EXERCICE PROPOSÉ — D'après le texte cité, dans quel journal et en quelle année Dominique Dubarle a-t-il publié sa critique de la Cybernétique de Wiener ?

TEXTE CITÉ —
-------------------------

Alors que la plupart des discussions sur la cybernétique – au milieu du XXe siècle comme aujourd’hui – portaient sur sa promesse d’ouvrir une nouvelle ère technique de machines numériques et de communications homme-machine, sa première réception en France reflétait une forte prise de conscience de son imbrication avec les aspirations politiques mondiales et de son potentiel à réformer la collaboration scientifique. Une critique de la Cybernétique de Wiener dans Le Monde en 1948 par le prêtre dominicain Dominique Dubarle a salué la nouvelle science de la communication comme une étude prophétique et troublante qui mettait en lumière le rôle que l’analyse mathématique et les machines à calculer étaient prêtes à jouer dans la future gouvernance mondiale. Se référant au Léviathan de Hobbes, Dubarle a positionné Cybernetics comme une contribution à la fois à la science naturelle et à la science politique. Selon lui, « les processus humains qui constituent l’objet du gouvernement peuvent être assimilés à des jeux au sens où [John] von Neumann les a étudiés mathématiquement » (Wiener, 1988 [1950/1954] : 179). Peut-être », ajoutait-il, « ne serait-il pas mauvais que les équipes qui créent actuellement la cybernétique ajoutent à leur cadre de techniciens, venus de tous les horizons de la science, quelques anthropologues sérieux, et peut-être un philosophe qui ait quelque curiosité pour les questions du monde » (ibid. : 180).

-------------------------

JEU DE DONNÉES —

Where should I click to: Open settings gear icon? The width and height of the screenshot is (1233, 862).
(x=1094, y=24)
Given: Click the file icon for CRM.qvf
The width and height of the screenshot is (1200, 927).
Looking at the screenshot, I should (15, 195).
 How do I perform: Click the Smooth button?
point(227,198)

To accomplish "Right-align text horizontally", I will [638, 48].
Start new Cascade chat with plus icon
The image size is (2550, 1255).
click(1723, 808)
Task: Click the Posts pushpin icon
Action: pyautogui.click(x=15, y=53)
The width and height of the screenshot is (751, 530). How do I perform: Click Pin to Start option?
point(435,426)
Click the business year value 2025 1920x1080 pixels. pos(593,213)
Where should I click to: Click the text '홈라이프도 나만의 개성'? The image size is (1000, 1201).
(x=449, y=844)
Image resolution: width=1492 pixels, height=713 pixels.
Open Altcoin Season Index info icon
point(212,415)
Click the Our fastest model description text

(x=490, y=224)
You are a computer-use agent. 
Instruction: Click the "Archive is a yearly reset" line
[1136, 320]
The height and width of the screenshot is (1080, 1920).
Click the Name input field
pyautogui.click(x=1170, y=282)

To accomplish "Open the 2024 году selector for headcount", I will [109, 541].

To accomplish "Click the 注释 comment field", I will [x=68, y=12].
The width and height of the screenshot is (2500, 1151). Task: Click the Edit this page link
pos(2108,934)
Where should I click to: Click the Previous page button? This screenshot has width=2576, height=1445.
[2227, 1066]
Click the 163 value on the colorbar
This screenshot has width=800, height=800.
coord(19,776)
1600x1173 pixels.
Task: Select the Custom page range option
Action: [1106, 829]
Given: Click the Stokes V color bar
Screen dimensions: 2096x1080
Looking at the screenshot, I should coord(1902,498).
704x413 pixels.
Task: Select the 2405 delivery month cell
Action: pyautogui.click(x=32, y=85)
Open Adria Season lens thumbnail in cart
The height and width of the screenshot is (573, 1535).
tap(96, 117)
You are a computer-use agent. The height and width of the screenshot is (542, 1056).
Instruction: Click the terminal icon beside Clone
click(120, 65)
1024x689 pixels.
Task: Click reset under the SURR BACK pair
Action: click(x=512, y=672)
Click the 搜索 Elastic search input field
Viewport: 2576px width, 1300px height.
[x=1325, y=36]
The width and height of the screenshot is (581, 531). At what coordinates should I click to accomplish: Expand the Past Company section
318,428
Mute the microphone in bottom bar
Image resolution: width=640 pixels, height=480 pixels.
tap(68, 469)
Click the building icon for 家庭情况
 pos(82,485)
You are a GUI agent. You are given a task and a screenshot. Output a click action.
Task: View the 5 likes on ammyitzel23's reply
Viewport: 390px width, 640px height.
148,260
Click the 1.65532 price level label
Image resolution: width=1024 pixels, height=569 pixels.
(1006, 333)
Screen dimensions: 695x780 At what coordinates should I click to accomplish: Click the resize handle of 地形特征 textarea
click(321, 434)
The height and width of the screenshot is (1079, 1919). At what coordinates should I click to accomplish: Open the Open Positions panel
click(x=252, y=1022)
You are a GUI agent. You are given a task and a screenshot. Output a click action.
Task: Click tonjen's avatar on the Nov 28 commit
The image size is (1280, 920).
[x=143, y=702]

-------------------------

EXERCICE TERMINÉ — Dans Le Monde, en 1948.